Item 10. Directors, Executive Officers and Corporate Governance;

The required information is incorporated by reference from the Company’s definitive proxy statement in connection with its 2012 Annual Meeting to be filed with the SEC within 120 days of the Company’s fiscal year ended December 31, 2011.

Code of Ethics

The Company’s board of directors adopted the Corporate Code of Ethics that applies to the Company’s directors, officers and employees, including the Company’s Chief Executive Officer (i.e., the principal executive officer), Chief Financial Officer (i.e., the principal financial officer), Principal Accounting Officer, Controller and any other person performing similar functions. A copy of the Code of Ethics is available on the Company’s website at www.ctigroup.com.

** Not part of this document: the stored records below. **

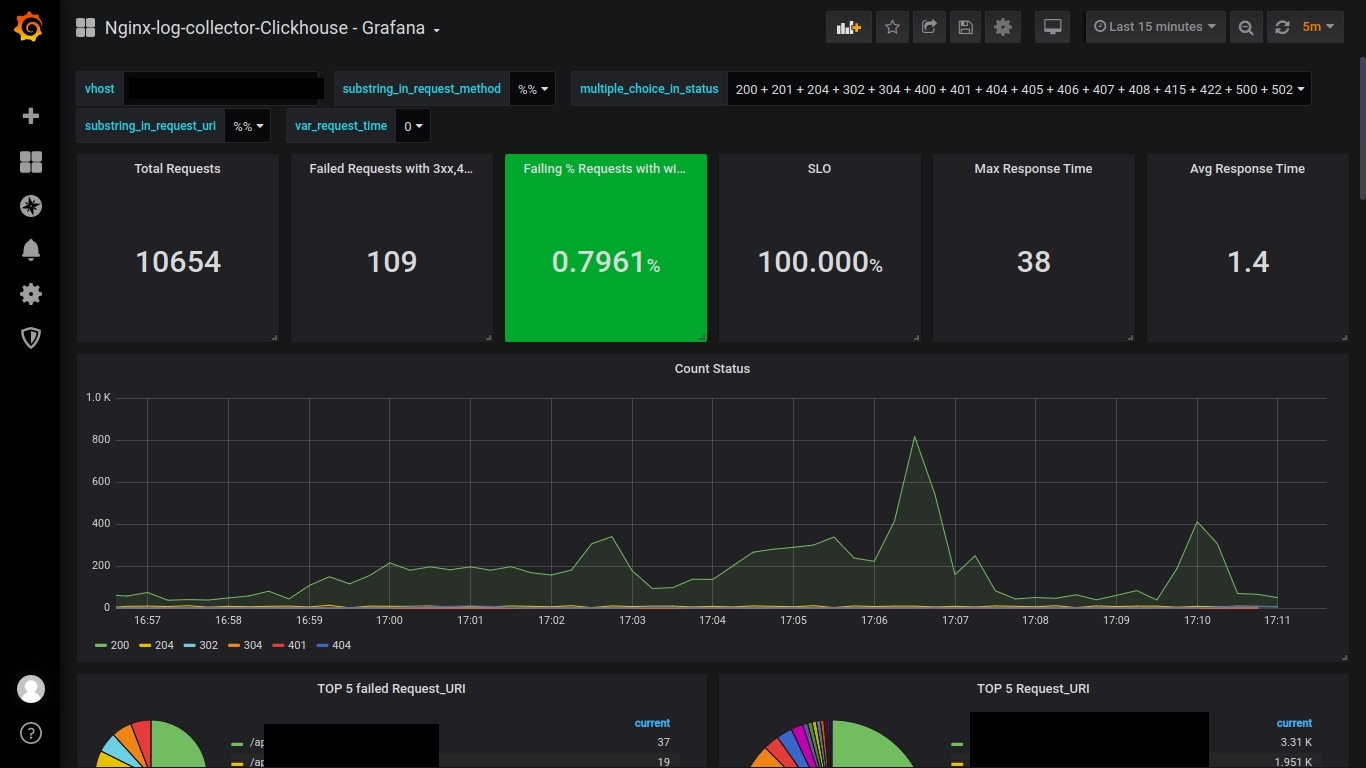Open Explore compass icon in sidebar

pyautogui.click(x=31, y=206)
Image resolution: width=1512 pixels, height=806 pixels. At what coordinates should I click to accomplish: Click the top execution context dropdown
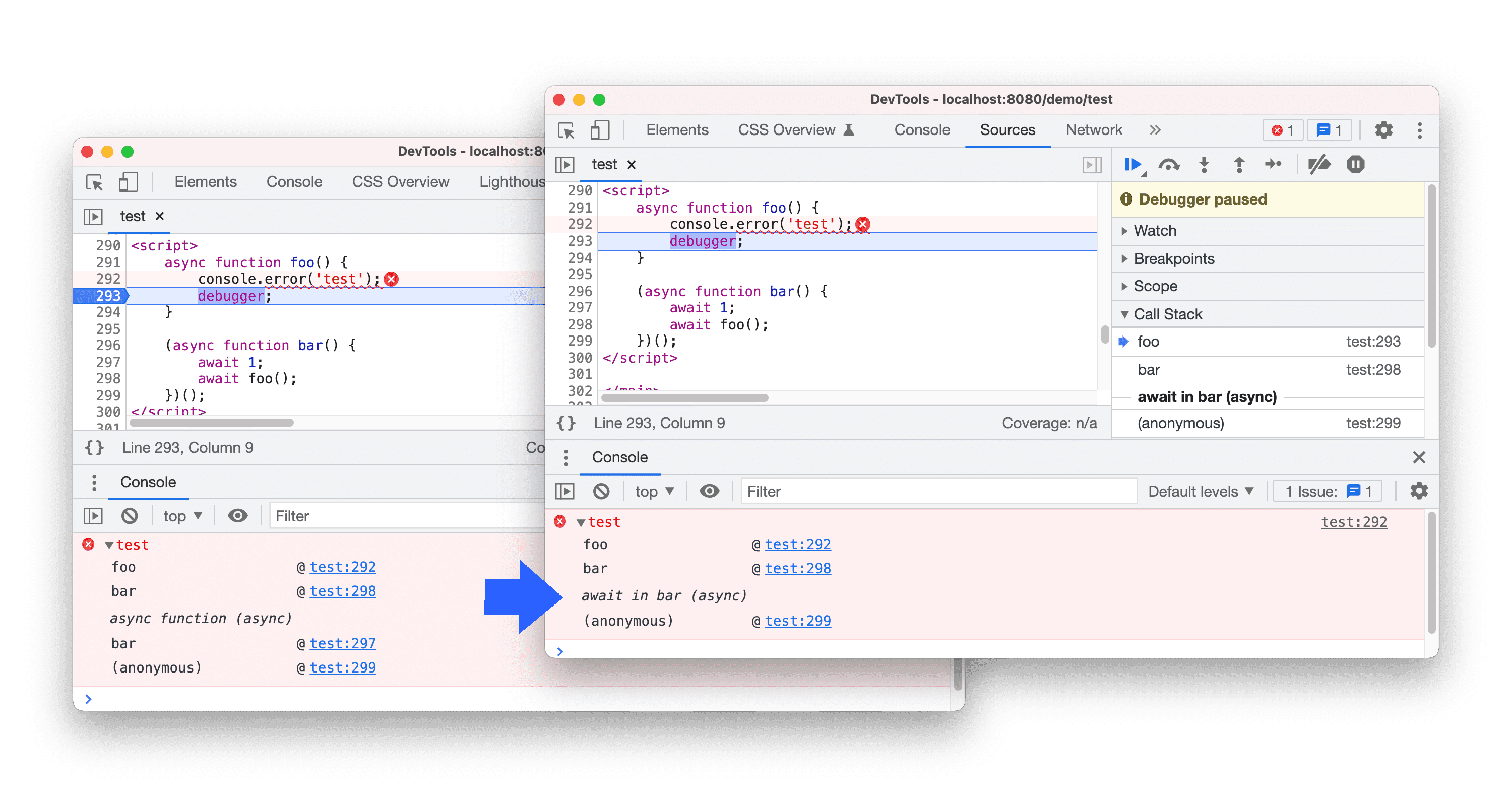click(x=649, y=491)
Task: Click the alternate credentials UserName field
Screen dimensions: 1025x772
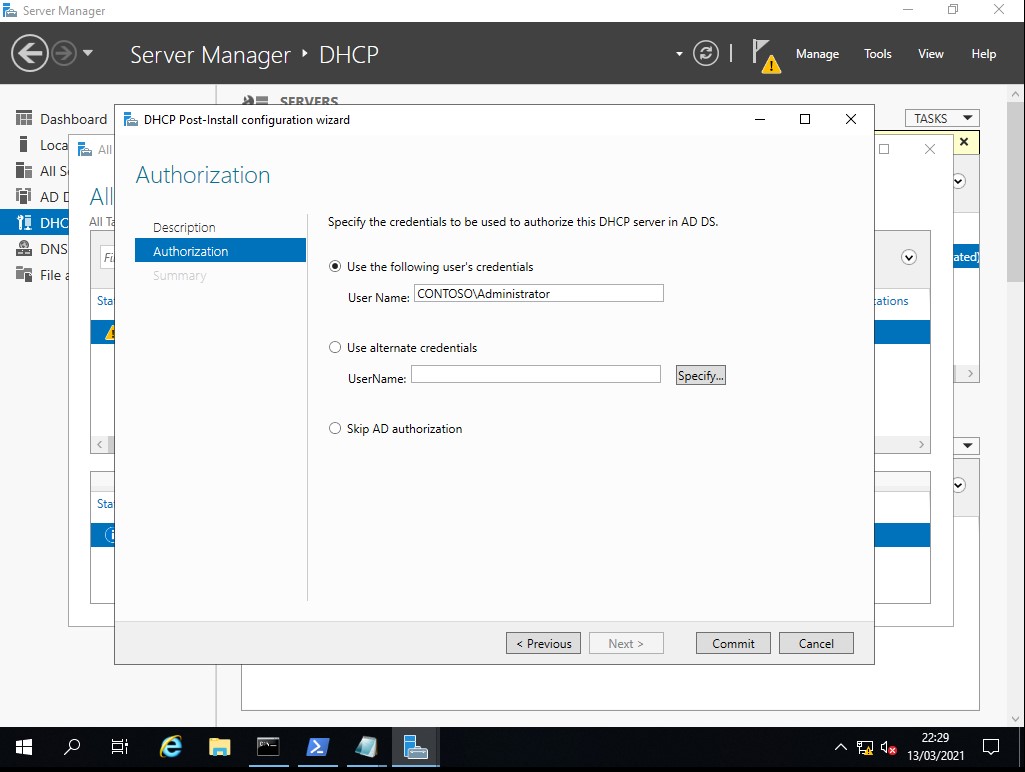Action: click(x=536, y=374)
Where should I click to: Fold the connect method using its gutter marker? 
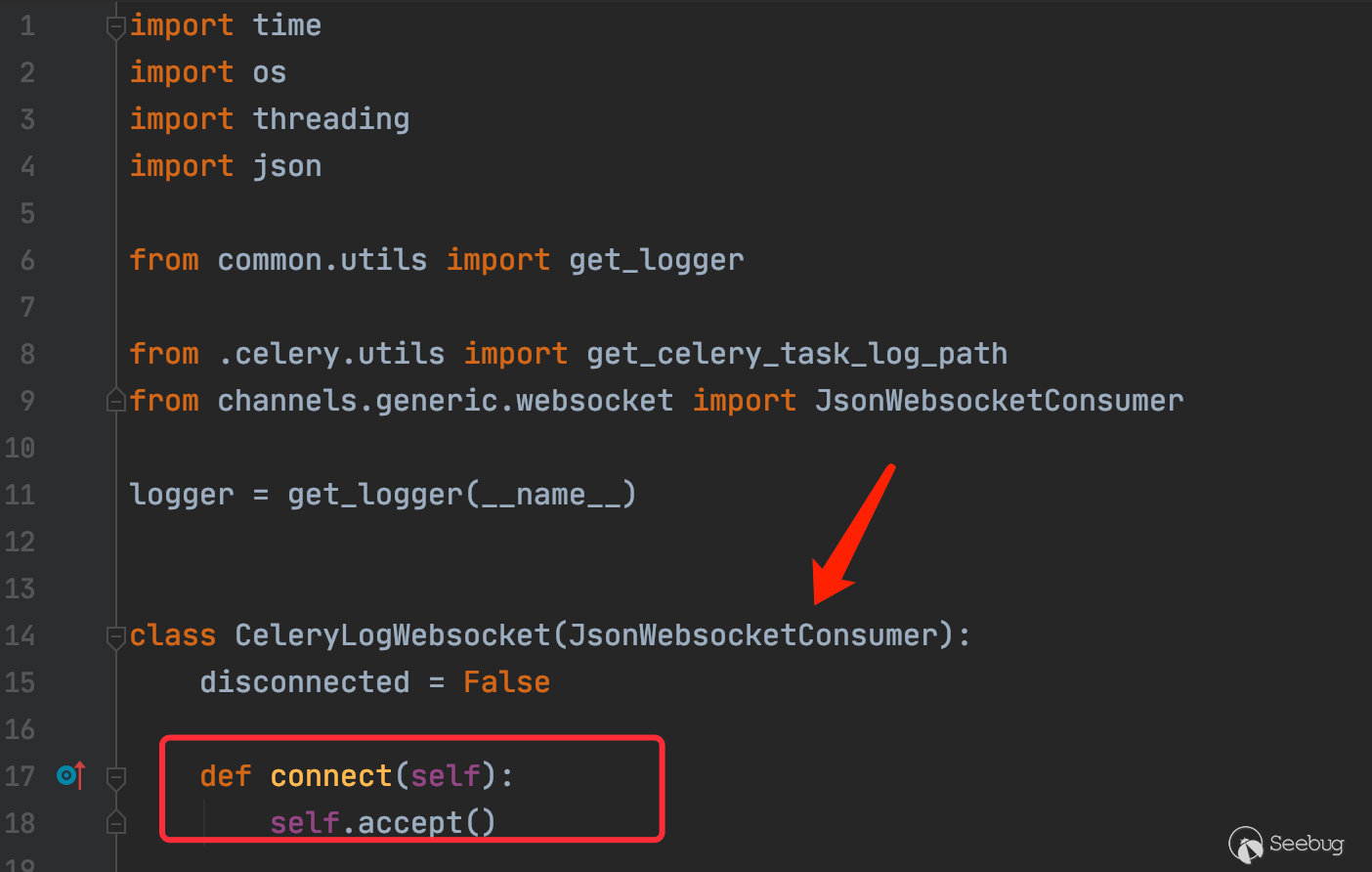(x=116, y=778)
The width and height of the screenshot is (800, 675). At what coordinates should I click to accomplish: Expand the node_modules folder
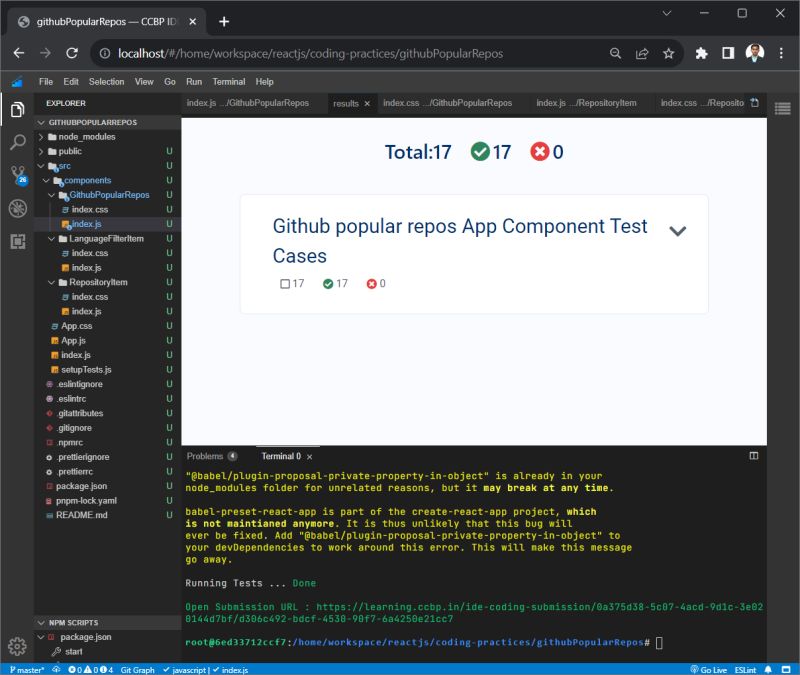click(86, 137)
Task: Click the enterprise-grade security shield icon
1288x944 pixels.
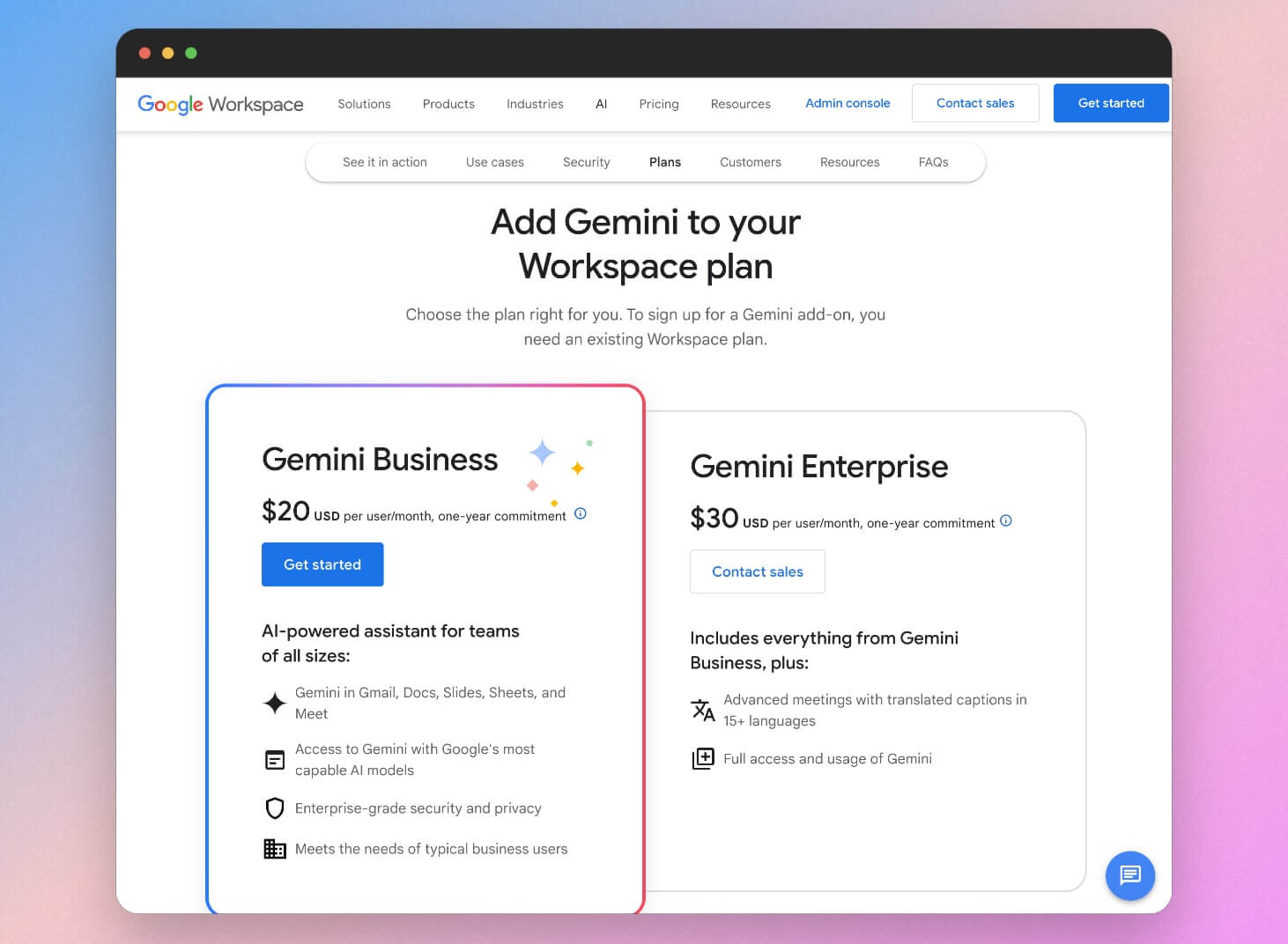Action: [x=274, y=808]
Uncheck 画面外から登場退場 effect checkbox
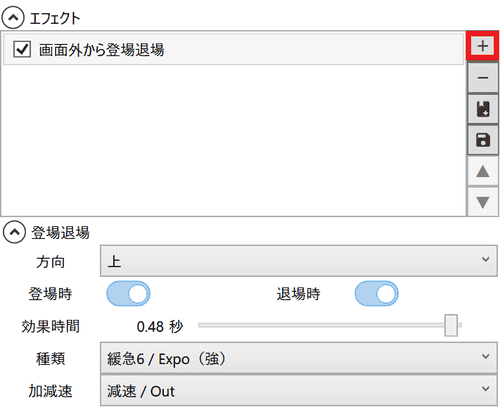The width and height of the screenshot is (500, 409). 22,49
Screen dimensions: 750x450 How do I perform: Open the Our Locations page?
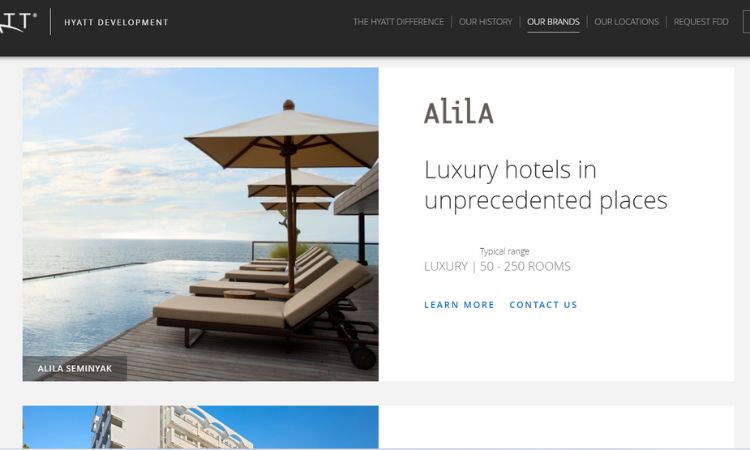(x=626, y=22)
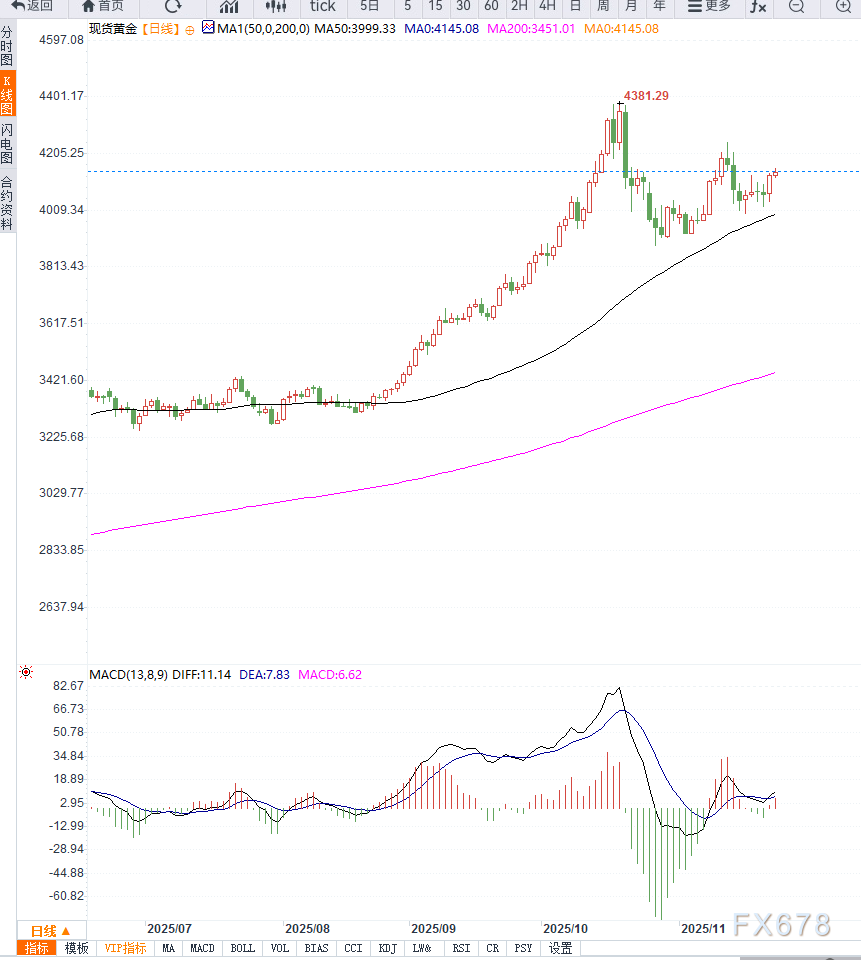This screenshot has height=960, width=861.
Task: Open the 设置 settings button
Action: [560, 948]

Item 11. Executive Compensation

The required information is incorporated by reference from the Company’s definitive proxy statement in connection with its 2012 Annual Meeting to be filed with the SEC within 120 days of the Company’s fiscal year ended December  31, 2011.

Item 12. Security Ownership of Certain Beneficial Owners and Management and Related Stockholder Matters

The required information is incorporated by reference from the Company’s definitive proxy statement in connection with its 2012 Annual Meeting to be filed with the SEC within 120 days of the Company’s fiscal year ended December 31, 2011.

Equity Compensation Plan Information

The following table details information regarding CTI’s equity compensation plans as of December 31, 2011:

 

Plan Category

   Number of securities to
be issued upon
exercise

of outstanding options,
warrants and rights
(a)
     Weighted-average
exercise price of
outstanding options,
warrants and rights
(b)
     Number of securities
remaining  available for
future issuance under equity
compensation plans
(excluding securities
reflected in column (a))
(c)
 

Equity compensation plans approved by security holders(1)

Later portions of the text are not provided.